While the majority of retailers on UK high streets are seeing a distinct improvement in their fortunes, iconic brand Marks and Spencer is still struggling to hit the right note with consumers. Although its food sales remain strong, the non-food offering has received mounting criticism from industry experts, with the result that rival chain Next has overtaken it in profits for the first time in history.
It is somewhat surprising, therefore, that chief executive Marc Bolland has this week revealed plans for significant international expansion into key and growing markets such as western Europe, India and the Middle East. This is because the international growth plan sets a target for an increase in sales of 25 per cent, with profits hopefully rising by around 40 per cent as a result.
Under the plans, a further 250 stores will open overseas in the next 3 years which will include flagship stores in a number of major cities. However, the retailer is also keen to play to its strengths and will open 20 standalone food stores in the European capital of fine dining, Paris.
In keeping with existing expansion plans, a collection of dedicated lingerie and beauty stores will open primarily in the Middle Eastern and Indian markets, joining the two existing outlets of this type already established in Saudi Arabia. Twenty of these will be located in India, aiding Mr Bolland’s ambition to operate 100 stores in the country by 2016.
According to executive director for food Steve Rowe, sticking with tradition will play a huge part in the future of the overseas outlets, and will hopefully be the key to the retailer’s success in growing markets.
He said; “Britishness is as saleable as ever in any part of the world.”
Unfortunately, while growth plans are going full steam ahead in most growing economies, Mr Bolland was forced to address the underlying issues preventing strong expansion in China.
Mr Bolland has always expressed concern about widespread growth in the country, due to challenges regarding diversity and regional differences, and has now conceded that nationwide expansion may not be possible without forming a joint venture in a similar way to fellow British retailer Kingfisher.
Over the next year, Marks and Spencer will conduct an evaluation to figure out whether franchise partners should be brought in to operate the Chinese network of stores, or whether embarking upon a joint venture with another retailer will be enough to raise brand awareness.

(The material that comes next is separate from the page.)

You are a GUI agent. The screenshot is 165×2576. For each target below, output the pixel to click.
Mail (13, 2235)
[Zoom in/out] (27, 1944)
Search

At the same time, up to a third of its underperforming stores in Shanghai will be closed or relocated, as five of the fifteen are located on the outskirts of the city where commercial developments are yet to be completed.
Mr Bolland hinted at the possibility of a potential franchise partner becoming involved in the running of the Shanghai business.
He said; “It could be in future that if there is a partner who wants to join it, then we don’t exclude it [from negotiations].
“We have seen that where the stores are open they are working.”
Do you think Marks and Spencer should be seeking rapid international expansion or attempting to woo back consumers in its domestic market?